Diabetes and obesity: the importance of pre-and postnatal nutrition
Research from the UK is indicating that when animals receive poor nutrition in the womb, they tend to be better able to withstand poor nutrition as they grow up.
20/10/05 Could it be that obesity and type 2 diabetes have their origins in how well babies are fed - first in the womb and then in the high chair? Research presented at the Canadian Diabetes Association & the Canadian Society of Endocrinology and Metabolism 9th Annual Professional Conference, asked the interesting question.
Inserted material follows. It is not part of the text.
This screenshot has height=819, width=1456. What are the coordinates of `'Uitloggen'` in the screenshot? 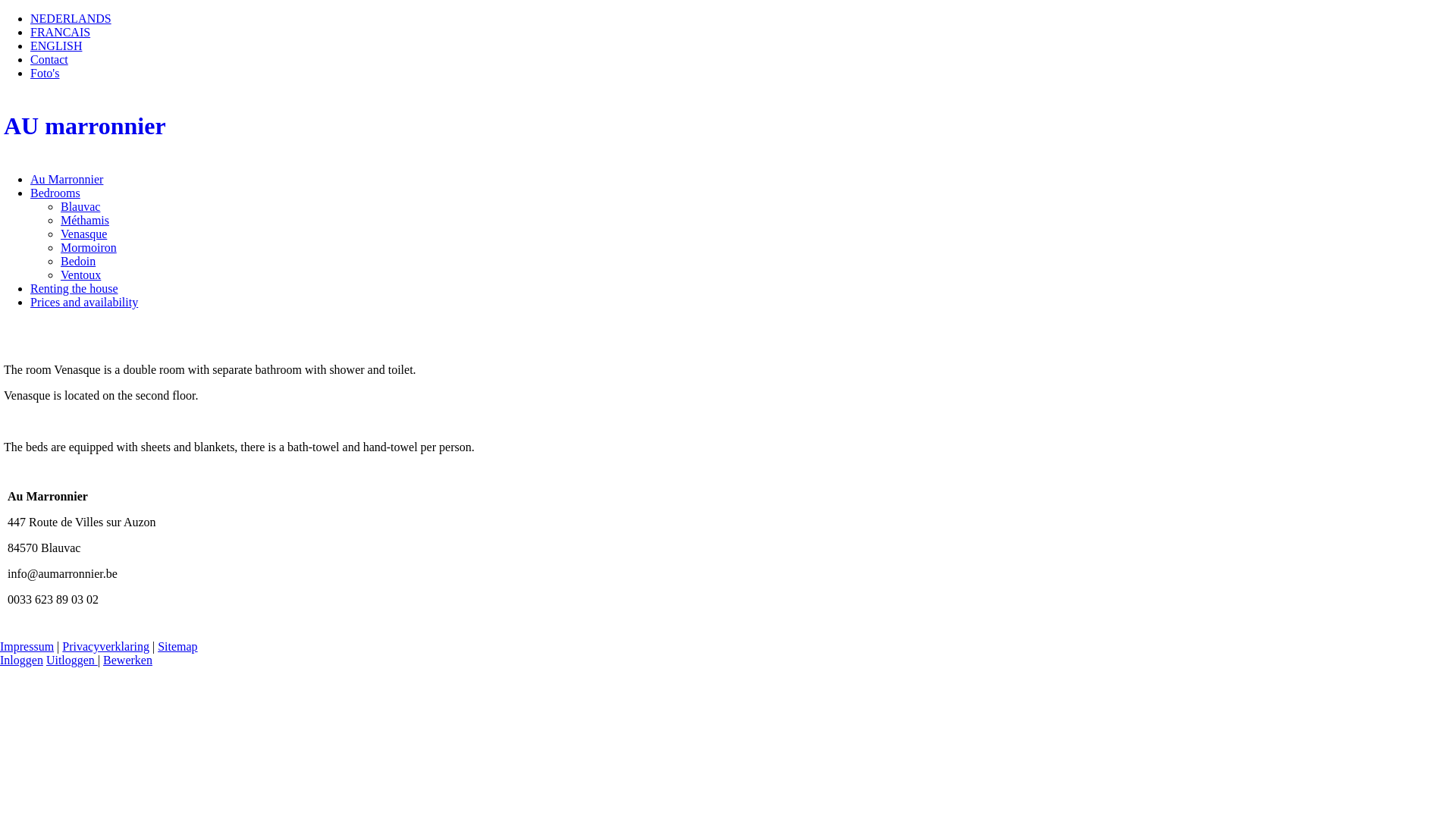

Research from the UK is indicating that when animals receive poor nutrition in the womb, they tend to be better able to withstand poor nutrition as they grow up. This "thrifty phenotype" hypothesis proposes that poor fetal nutrition causes the relative redistribution of nutrients within the fetus, such that the development of certain organs, including the brain, are protected in preference to other organs, and that the endocrine and metabolic characteristics of the developing fetus are altered in such a way that the baby's ability to survive poor nutrition outside the womb is actually enhanced.
Conversely, researchers have also discovered that those animals poorly fed in the womb that were subsequently fed a normal diet were more susceptible to obesity and experienced reduced longevity. The combination of early growth restriction plus diet-induced obesity in the adult led to the development of the major features of the metabolic syndrome, a cluster of disorders that include blood pressure, high insulin levels and excess body weight that may predispose people for diabetes.